Tono Haruhi & Mamahara Ellie: Mr. Kayashima’s Graceful Life

Tono Haruhi and Mamahara Ellie’s Mr. Kayashima’s Graceful Life is a very passionate tale of a nobleman and his gardener. They are quite the pair; I just fell more and more in love with them with each chapter.

It’s not as if you can’t tell from afar that Kayashima Sumito is willful and haughty, but somehow, someway, he manages to stealthily ingratiate himself into your life and you just find yourself dealing with him.

I usually roll my eyes at the story lines where one character is openly willing to accept a one-sided relationship. It’s different (not better) when they hide their feelings and pretend they’re OK with having casual encounters, but when one character tells the other that they don’t or won’t have feelings for them and the other characters says they’re OK with that and they “just want to be with them,” my eyes threaten not to roll back to their proper place.

Not that he should have felt shame, but for a man of his status, Sumito was absolutely shameless in expressing his desires. However, Tono managed to strike a very difficult balance in writing him. Although he often seemed to be demanding and intrusive (in a sense) he often let himself be at the mercy of his lover. A lover who was distant, arrogant, and, in his own way, demanding. Using their attentions as carrot, they teased and baited each other–playfully and seriously.

He was known, among other things as “the Master’s lover,” “the gardener,” “he,” you,” Onii-chan,” and the “unfilial son.” There was a point where I thought that his name was so seldom mentioned that I forgot it, but once I finished the story, I realized that he didn’t have one. The guy who angered me, seduced me, and even managed to evoke compassion in me was a nameless lover from beginning to end; you never even get to hear/read Sumito calling out his name in the heat of the moment. Everyone else had a name, even the dog, but not the guy who was the center of Sumito’s world. It’s far too late for there to be anything done about it now, but I find it very odd. However, they did manage to slip in wink wink-nudge nudge a time or two about the whole thing.

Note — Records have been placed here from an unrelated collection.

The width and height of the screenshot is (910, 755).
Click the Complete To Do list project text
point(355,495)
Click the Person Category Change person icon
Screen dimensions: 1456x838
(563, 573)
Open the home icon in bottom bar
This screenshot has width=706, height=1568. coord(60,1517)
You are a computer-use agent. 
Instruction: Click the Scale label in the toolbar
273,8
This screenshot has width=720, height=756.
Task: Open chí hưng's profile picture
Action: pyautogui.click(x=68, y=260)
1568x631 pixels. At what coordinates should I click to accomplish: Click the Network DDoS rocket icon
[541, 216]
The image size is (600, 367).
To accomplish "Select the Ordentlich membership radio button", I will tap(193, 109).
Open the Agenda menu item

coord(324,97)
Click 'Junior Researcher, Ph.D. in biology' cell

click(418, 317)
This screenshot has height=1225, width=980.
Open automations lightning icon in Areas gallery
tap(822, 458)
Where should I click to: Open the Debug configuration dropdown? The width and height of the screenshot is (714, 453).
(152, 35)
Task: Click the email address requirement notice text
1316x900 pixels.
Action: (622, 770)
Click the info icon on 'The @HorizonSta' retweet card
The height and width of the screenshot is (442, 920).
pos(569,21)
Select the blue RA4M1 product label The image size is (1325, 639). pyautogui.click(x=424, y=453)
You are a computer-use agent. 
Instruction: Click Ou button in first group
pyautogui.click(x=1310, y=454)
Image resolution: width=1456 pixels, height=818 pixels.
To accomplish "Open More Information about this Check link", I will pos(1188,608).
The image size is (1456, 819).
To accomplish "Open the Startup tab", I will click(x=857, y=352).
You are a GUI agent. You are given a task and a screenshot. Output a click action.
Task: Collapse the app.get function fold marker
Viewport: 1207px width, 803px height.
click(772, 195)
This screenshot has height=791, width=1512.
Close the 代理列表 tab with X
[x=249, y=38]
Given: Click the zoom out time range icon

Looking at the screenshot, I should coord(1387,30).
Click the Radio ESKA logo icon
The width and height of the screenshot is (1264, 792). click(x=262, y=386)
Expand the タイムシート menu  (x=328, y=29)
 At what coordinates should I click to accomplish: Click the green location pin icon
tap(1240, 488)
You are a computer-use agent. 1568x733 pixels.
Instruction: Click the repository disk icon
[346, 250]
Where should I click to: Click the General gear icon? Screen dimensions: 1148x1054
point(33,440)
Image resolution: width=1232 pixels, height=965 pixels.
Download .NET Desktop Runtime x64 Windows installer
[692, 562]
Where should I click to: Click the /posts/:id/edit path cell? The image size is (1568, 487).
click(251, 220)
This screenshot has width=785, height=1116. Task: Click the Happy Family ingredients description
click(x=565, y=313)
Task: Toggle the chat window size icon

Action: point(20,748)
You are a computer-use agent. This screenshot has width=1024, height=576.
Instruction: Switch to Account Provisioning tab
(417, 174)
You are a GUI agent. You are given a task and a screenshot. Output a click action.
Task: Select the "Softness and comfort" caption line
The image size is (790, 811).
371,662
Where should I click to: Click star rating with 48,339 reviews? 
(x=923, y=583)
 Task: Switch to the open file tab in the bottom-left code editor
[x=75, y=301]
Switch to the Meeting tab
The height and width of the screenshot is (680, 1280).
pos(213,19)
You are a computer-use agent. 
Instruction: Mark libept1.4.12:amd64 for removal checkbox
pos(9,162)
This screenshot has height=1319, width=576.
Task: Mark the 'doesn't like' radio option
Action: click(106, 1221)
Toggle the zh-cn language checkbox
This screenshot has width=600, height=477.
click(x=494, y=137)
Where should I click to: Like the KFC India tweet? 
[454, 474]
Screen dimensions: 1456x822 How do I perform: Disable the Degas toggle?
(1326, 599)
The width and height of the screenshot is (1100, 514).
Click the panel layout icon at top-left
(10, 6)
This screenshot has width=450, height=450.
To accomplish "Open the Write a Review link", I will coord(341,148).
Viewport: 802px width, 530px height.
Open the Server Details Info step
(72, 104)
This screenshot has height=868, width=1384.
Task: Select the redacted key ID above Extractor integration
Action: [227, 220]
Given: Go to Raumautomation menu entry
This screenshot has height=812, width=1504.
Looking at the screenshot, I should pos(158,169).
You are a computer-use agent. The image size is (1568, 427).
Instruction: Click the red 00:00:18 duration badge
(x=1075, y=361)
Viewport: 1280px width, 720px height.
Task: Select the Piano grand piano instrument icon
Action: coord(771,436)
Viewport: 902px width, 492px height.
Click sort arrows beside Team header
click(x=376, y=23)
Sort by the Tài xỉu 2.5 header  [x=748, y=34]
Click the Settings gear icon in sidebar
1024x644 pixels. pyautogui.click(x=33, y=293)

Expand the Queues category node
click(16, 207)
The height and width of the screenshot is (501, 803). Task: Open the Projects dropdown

Hidaka Shouko did the illustrations for the novel series and though I love her art, I think Mamahara’s style is much more suited to the story and the characters, particularly Sumito. Even after seeing Hidaka’s primness for Katsuragi and the other nobility in Yuuustu na Asa, I still think the rheumatic forms Mamahara is so fond are what I prefer to see for this story.

I had a lot of fun reading it and I’ve reread the series a number of time already; the first two volumes even more. I’d love to see their happily ever after as well as what Koizumi gets up to in his private life.